Para a advogada criminalista Camila Vargas do Amaral, é possível que eventuais mudanças nas leis sobre aborto em um futuro próximo sigam esse padrão e aconteçam por via judicial. “O Congresso tem hoje uma bancada conservadora numerosa e muitos parlamentares de centro têm receio de perder voto ao abordarem pautas como flexibilização do aborto e descriminalização das drogas. Por isso, acredito que ainda caberá ao judiciário protagonizar essas alterações”, disse.

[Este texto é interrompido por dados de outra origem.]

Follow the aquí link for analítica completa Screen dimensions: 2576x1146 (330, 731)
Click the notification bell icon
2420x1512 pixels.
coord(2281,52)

A CNN organizou uma linha do tempo com os principais destaques da evolução das leis sobre aborto no Brasil. Leia abaixo:
1830
Dom Pedro I assina o primeiro Código Criminal do Brasil após a Independência. O texto estabelecia pena de um a cinco anos de prisão para quem provocasse o aborto de uma gestante. A pena era dobrada se a prática fosse feita por um profissional da saúde ou sem o consentimento da mulher. Nos termos deste código, a gestante não era penalizada.
1890
Após a Proclamação da República, foi assinado um novo Código Penal. A legislação foi a primeira a punir criminalmente a mulher que praticasse o aborto. A pena era de dois a seis anos de prisão. Foi também a primeira a estabelecer uma exceção. Chamada de “aborto necessário”, a prática não configurava crime se fosse realizada para salvar a vida a gestante.
1940
Naquele ano, foi assinado o terceiro Código Penal brasileiro, que está vigente até hoje. Nessa legislação, a pena foi atenuada: prisão de um a três anos para a mulher que praticar o aborto. E, além do “aborto necessário”, mais uma exceção foi adicionada. A prática foi legalizada para casos em que a gravidez resultar de estupro.
2004
Chega ao STF a primeira ação constitucional para alterar a legislação sobre o aborto. A Arguição de Descumprimento de Preceito Fundamental (ADPF) 54, ajuizada pela Confederação Nacional dos Trabalhadores em Saúde (CNTS), solicitou a legalização da prática em caso de anencefalia do feto. A mudança foi aprovada 8 anos depois, em 2012.
2016
Em julgamento de recurso especial, o Superior Tribunal de Justiça (STJ) definiu que a decisão do STF de permitir aborto em caso de anencefalia se aplicaria a casos de outras malformações do feto que fossem incompatíveis com a vida.
2017
O Psol ajuíza a ADPF 442 no STF, que pede a descriminalização do aborto nas 12 primeiras semanas de gestação em todos os casos, alegando que a proibição feria a dignidade da pessoa humana e os direitos sexuais, reprodutivos, de liberdade e de igualdade. A ação só viria a ser pautada em 2023.
2019
O Senado desarquiva a Proposta de Emenda Constituição (PEC) 29/2015, que altera o art. 5º da Constituição para determinar a “inviolabilidade do direito à vida desde a concepção”. Na prática, a medida abriria precedentes para revogar o direito ao aborto nos três casos permitidos por lei. Por pressões de dentro e fora do Senado, a proposta acabou arquivada novamente no final de 2022.
2020
O Ministério da Saúde publica portaria que obriga médicos a notificarem a polícia sobre todos os casos de aborto previstos em lei realizados, como os decorrentes de violência sexual e os que colocam a vida da mulher em risco. A norma definia ainda que, antes de aprovar a interrupção da gravidez, a equipe médica deveria oferecer à gestante as imagens de ultrassom do feto. Essa última parte, porém, foi revogada logo depois devido à reação negativa da população. A portaria seria revogada em janeiro de 2023.
2023
Cerca de seis anos depois de ajuizada a ação pelo PSol, a então ministra do STF Rosa Weber pautou a descriminalização do aborto até 12 semanas de gestação. O projeto teve voto favorável de Weber, mas foi suspenso por pedido de destaque do ministro Luís Roberto Barroso. O julgamento ainda não tem data definida para prosseguir. Barroso disse que não pretende retomar a votação a curto prazo por considerar que o tema “não está amadurecido na sociedade brasileira”.
2024
Câmara dos Deputados aprova a urgência do Projeto de Lei 1904/24, que equipara o aborto realizado após 22 semanas de gestação ao crime de homicídio simples, mesmo nos casos em que a prática é legalizada no Brasil.